[Assigned task]: An exact transcription of all the data is the expected reply.

Items from a dataset
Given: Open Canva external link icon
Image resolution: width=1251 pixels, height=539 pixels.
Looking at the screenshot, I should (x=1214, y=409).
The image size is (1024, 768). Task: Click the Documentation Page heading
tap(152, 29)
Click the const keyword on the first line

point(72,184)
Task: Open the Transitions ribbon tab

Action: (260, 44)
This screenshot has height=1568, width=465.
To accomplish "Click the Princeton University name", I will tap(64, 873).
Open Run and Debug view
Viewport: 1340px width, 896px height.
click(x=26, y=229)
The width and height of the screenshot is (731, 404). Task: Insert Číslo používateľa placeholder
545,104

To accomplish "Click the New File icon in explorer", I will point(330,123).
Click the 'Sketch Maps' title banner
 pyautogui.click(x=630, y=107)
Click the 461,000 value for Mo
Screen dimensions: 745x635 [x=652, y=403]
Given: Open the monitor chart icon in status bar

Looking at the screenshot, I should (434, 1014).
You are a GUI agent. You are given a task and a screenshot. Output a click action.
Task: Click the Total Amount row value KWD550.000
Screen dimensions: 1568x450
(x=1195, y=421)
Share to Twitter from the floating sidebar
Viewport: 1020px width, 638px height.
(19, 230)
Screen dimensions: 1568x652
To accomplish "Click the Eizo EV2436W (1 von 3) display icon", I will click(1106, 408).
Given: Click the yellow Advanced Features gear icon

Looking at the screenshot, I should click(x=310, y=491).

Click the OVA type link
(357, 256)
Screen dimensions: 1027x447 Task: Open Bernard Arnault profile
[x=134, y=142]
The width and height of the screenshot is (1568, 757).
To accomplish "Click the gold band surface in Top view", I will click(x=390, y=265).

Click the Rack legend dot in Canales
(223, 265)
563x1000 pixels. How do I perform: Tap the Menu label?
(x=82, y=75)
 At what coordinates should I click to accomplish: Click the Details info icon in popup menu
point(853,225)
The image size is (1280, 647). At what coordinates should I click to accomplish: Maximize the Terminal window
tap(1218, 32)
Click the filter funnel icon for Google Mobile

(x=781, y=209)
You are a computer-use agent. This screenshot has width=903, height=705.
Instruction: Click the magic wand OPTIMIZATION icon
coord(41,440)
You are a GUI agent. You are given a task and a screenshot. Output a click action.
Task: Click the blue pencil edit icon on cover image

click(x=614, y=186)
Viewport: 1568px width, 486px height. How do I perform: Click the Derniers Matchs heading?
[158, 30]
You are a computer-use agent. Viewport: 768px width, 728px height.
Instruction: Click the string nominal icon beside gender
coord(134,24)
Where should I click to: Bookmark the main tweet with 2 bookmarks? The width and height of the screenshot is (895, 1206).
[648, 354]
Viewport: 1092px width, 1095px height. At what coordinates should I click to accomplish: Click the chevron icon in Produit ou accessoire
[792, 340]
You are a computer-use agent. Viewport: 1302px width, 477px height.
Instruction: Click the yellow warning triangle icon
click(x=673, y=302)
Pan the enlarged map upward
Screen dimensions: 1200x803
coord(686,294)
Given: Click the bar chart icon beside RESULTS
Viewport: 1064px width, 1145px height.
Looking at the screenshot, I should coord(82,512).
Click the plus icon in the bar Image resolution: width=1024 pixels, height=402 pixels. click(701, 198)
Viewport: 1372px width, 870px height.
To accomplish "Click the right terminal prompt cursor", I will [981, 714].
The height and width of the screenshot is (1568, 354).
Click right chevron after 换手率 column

[Reply to the exercise]:
Given: Open Canva external link icon
Image resolution: width=1251 pixels, height=539 pixels.
Looking at the screenshot, I should (x=1214, y=409).
The image size is (1024, 768). Task: Click the Documentation Page heading
tap(152, 29)
Click the const keyword on the first line

point(72,184)
Task: Open the Transitions ribbon tab

Action: (260, 44)
This screenshot has height=1568, width=465.
To accomplish "Click the Princeton University name", I will tap(64, 873).
Open Run and Debug view
Viewport: 1340px width, 896px height.
click(x=26, y=229)
The width and height of the screenshot is (731, 404). Task: Insert Číslo používateľa placeholder
545,104

To accomplish "Click the New File icon in explorer", I will point(330,123).
Click the 'Sketch Maps' title banner
 pyautogui.click(x=630, y=107)
Click the 461,000 value for Mo
Screen dimensions: 745x635 [x=652, y=403]
Given: Open the monitor chart icon in status bar

Looking at the screenshot, I should (434, 1014).
You are a GUI agent. You are given a task and a screenshot. Output a click action.
Task: Click the Total Amount row value KWD550.000
Screen dimensions: 1568x450
(x=1195, y=421)
Share to Twitter from the floating sidebar
Viewport: 1020px width, 638px height.
(19, 230)
Screen dimensions: 1568x652
To accomplish "Click the Eizo EV2436W (1 von 3) display icon", I will click(1106, 408).
Given: Click the yellow Advanced Features gear icon

Looking at the screenshot, I should click(x=310, y=491).

Click the OVA type link
(357, 256)
Screen dimensions: 1027x447 Task: Open Bernard Arnault profile
[x=134, y=142]
The width and height of the screenshot is (1568, 757).
To accomplish "Click the gold band surface in Top view", I will click(x=390, y=265).

Click the Rack legend dot in Canales
(223, 265)
563x1000 pixels. How do I perform: Tap the Menu label?
(x=82, y=75)
 At what coordinates should I click to accomplish: Click the Details info icon in popup menu
point(853,225)
The image size is (1280, 647). At what coordinates should I click to accomplish: Maximize the Terminal window
tap(1218, 32)
Click the filter funnel icon for Google Mobile

(x=781, y=209)
You are a computer-use agent. This screenshot has width=903, height=705.
Instruction: Click the magic wand OPTIMIZATION icon
coord(41,440)
You are a GUI agent. You are given a task and a screenshot. Output a click action.
Task: Click the blue pencil edit icon on cover image

click(x=614, y=186)
Viewport: 1568px width, 486px height. How do I perform: Click the Derniers Matchs heading?
[158, 30]
You are a computer-use agent. Viewport: 768px width, 728px height.
Instruction: Click the string nominal icon beside gender
coord(134,24)
Where should I click to: Bookmark the main tweet with 2 bookmarks? The width and height of the screenshot is (895, 1206).
[648, 354]
Viewport: 1092px width, 1095px height. At what coordinates should I click to accomplish: Click the chevron icon in Produit ou accessoire
[792, 340]
You are a computer-use agent. Viewport: 1302px width, 477px height.
Instruction: Click the yellow warning triangle icon
click(x=673, y=302)
Pan the enlarged map upward
Screen dimensions: 1200x803
coord(686,294)
Given: Click the bar chart icon beside RESULTS
Viewport: 1064px width, 1145px height.
Looking at the screenshot, I should coord(82,512).
Click the plus icon in the bar Image resolution: width=1024 pixels, height=402 pixels. click(701, 198)
Viewport: 1372px width, 870px height.
To accomplish "Click the right terminal prompt cursor", I will [981, 714].
The height and width of the screenshot is (1568, 354).
Click right chevron after 换手率 column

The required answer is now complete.